BISA Anda ceritakan bagaimana kesibukan Anda saat ini?

Saya kembali ke dunia awal. Back to basic. Kembali ke advokat. Tapi, saya menghindari litigasi agar tidak terjadi konflik kepentingan di dalamnya. Jadi, kegiatan advokasi saya saat ini sebatas konsultan. Selain kembali dunia advokat, saya mengajar.
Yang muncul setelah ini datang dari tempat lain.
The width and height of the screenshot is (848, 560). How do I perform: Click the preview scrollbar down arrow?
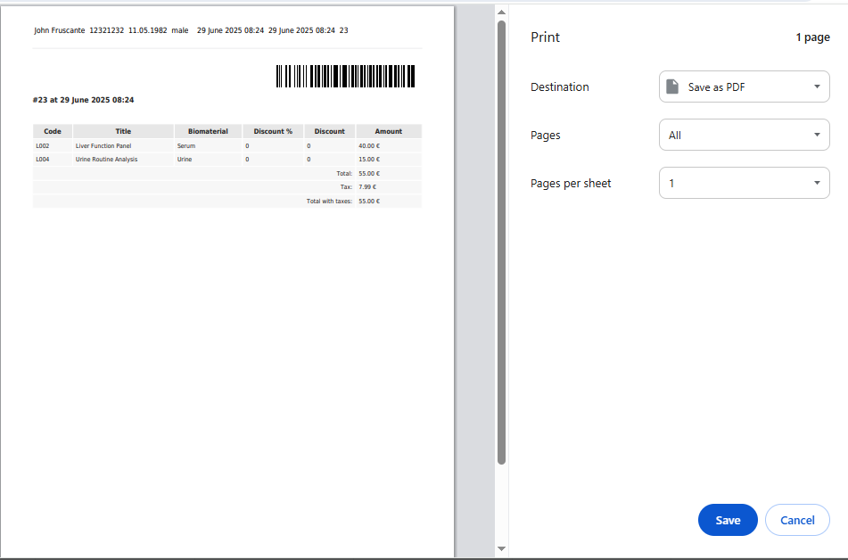point(501,548)
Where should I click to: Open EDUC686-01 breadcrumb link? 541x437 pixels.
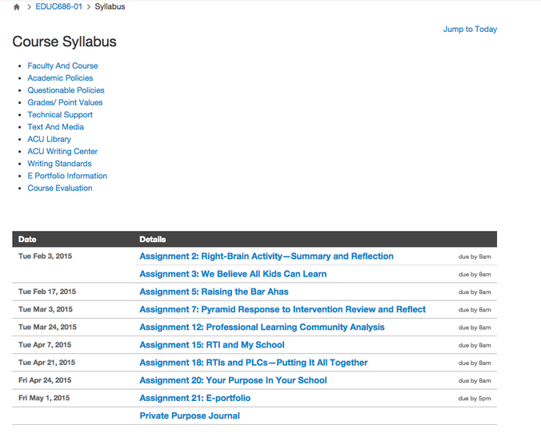coord(58,6)

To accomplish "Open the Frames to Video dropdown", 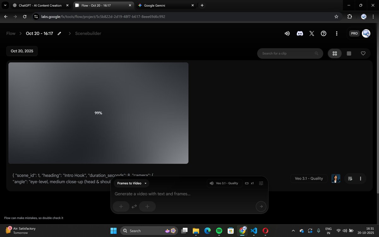I will [x=131, y=183].
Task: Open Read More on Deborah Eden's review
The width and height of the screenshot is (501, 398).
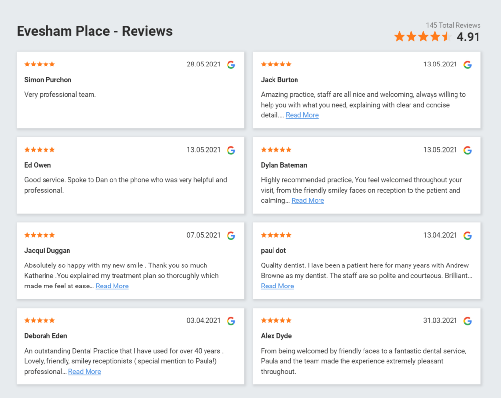Action: click(85, 372)
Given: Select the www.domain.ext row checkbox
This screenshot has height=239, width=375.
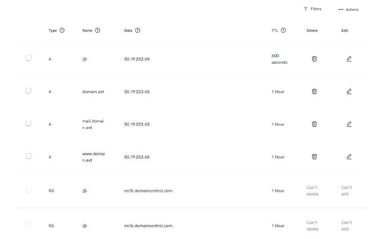Looking at the screenshot, I should [29, 156].
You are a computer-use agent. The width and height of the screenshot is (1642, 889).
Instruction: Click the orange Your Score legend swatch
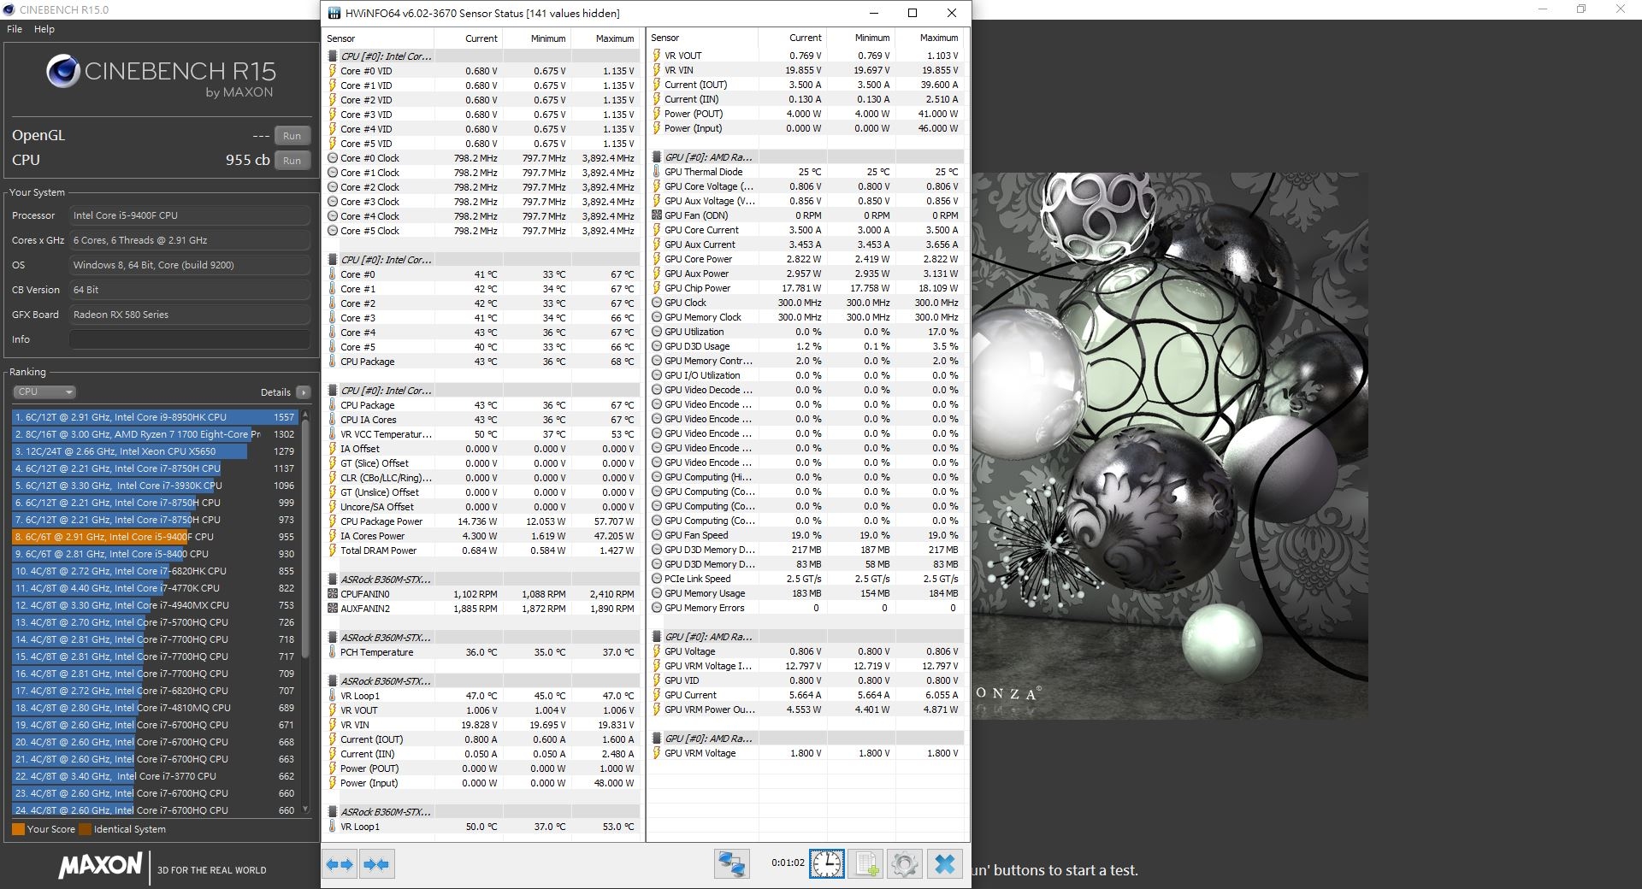[18, 829]
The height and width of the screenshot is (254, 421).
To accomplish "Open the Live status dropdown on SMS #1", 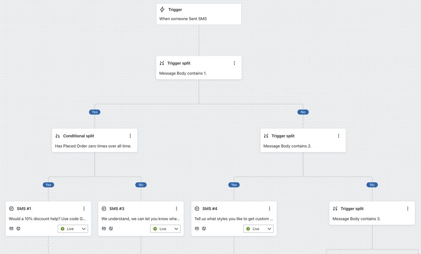I will point(73,229).
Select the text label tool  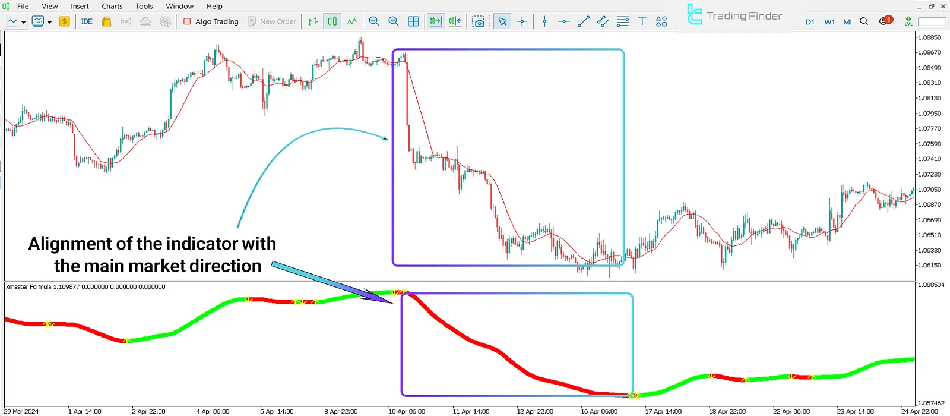click(642, 21)
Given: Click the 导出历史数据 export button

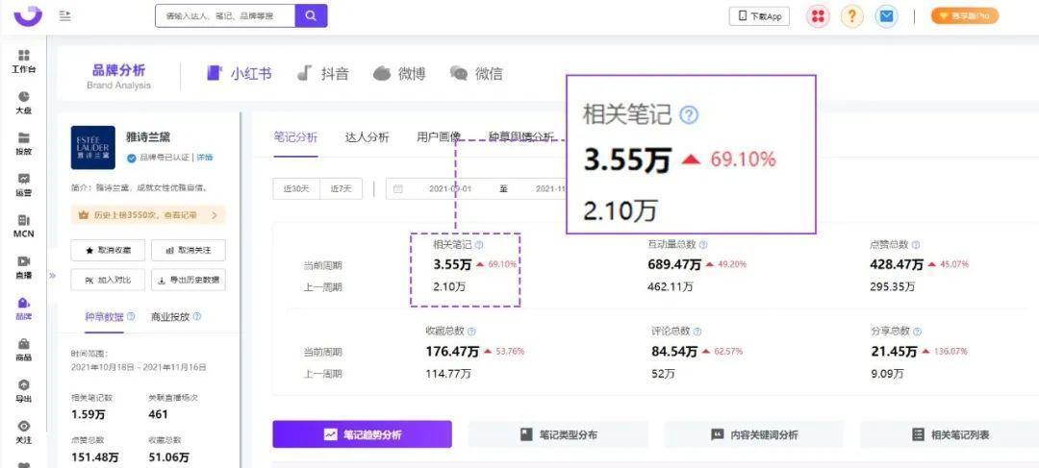Looking at the screenshot, I should (188, 280).

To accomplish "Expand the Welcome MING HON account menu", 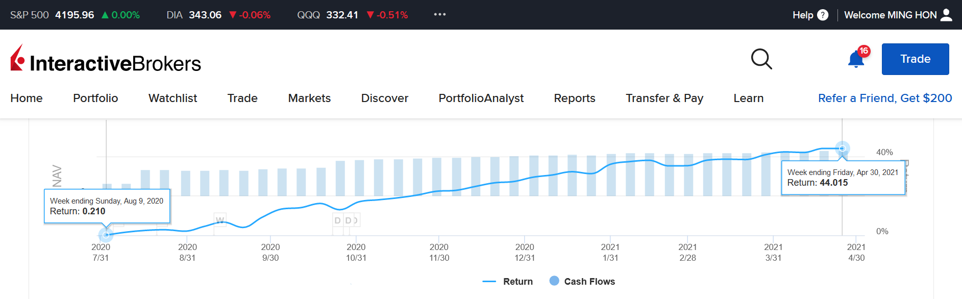I will point(890,15).
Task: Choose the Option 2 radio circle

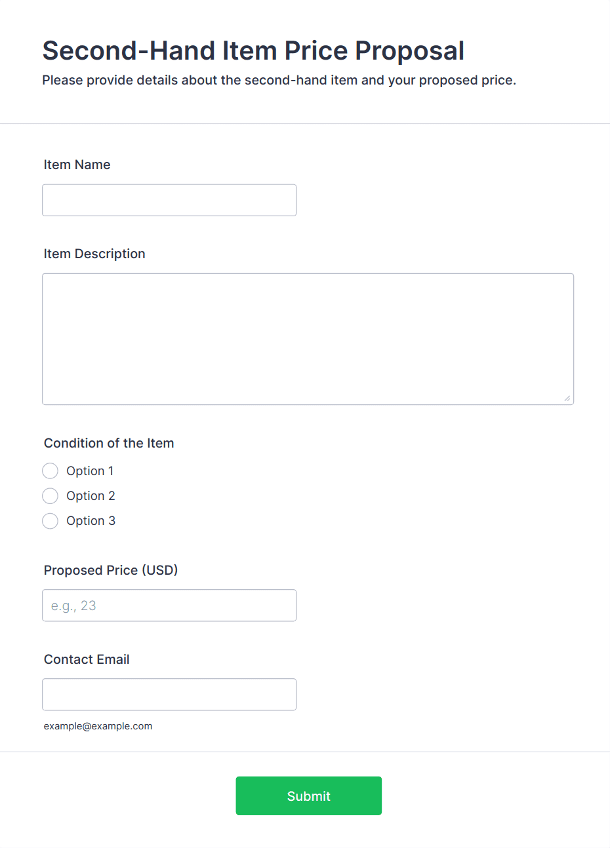Action: pos(51,496)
Di luar rutinitas itu, saya juga lebih banyak menghabiskan waktu bersama keluarga. Waktu jadi ketua KPK (2011–2015, Red), saya jarang berkumpul dengan keluarga. Waktu itu anak saya yang pertama duduk di bangku SMP, kemudian yang kecil masih SD.

Mereka sering saya tinggal kerja. Apalagi, kalau ada operasi tangkap tangan (OTT), saya tidak pulang karena harus ikut turun membantu teman-teman di KPK.

Apa yang masih melekat dalam benak Anda tentang peristiwa Cicak vs Buaya Jilid III pada 2015?

Itu peristiwa yang luar biasa karena saya harus ditahan pada waktu itu. Saya ingat betul waktu itu jam setengah satu malam, saya dibuatkan surat penahanan. Saya menolak. Saya nggak mau.

Sebab, saya bukan pelaku kriminal yang harus dimasukkan ke penjara. Jadi, saya tetap berada di ruang pemeriksaan pada saat itu. Kemudian terjadi tarik-ulur selama kurang lebih dua jam, akhirnya surat penahanan dianulir. Saya menjadi tahanan kota. Akhirnya saya bisa pulang.

Apakah peristiwa itu membuat Anda trauma?

Sebelum menjadi ketua KPK, tentu saya sudah hitung semua risikonya. Bahkan sampai risiko yang terberat. Yaitu, dibunuh. Karena sudah menghitung risiko itu, secara pribadi, saya tidak shock (dengan peristiwa 2015).

Apalagi, risiko terberat yang kita hitung adalah dihabisi di tengah jalan. Saat pulang dari kantor ke rumah, orang bisa saja menembak kita waktu pulang dari kantor walaupun ada ajudan.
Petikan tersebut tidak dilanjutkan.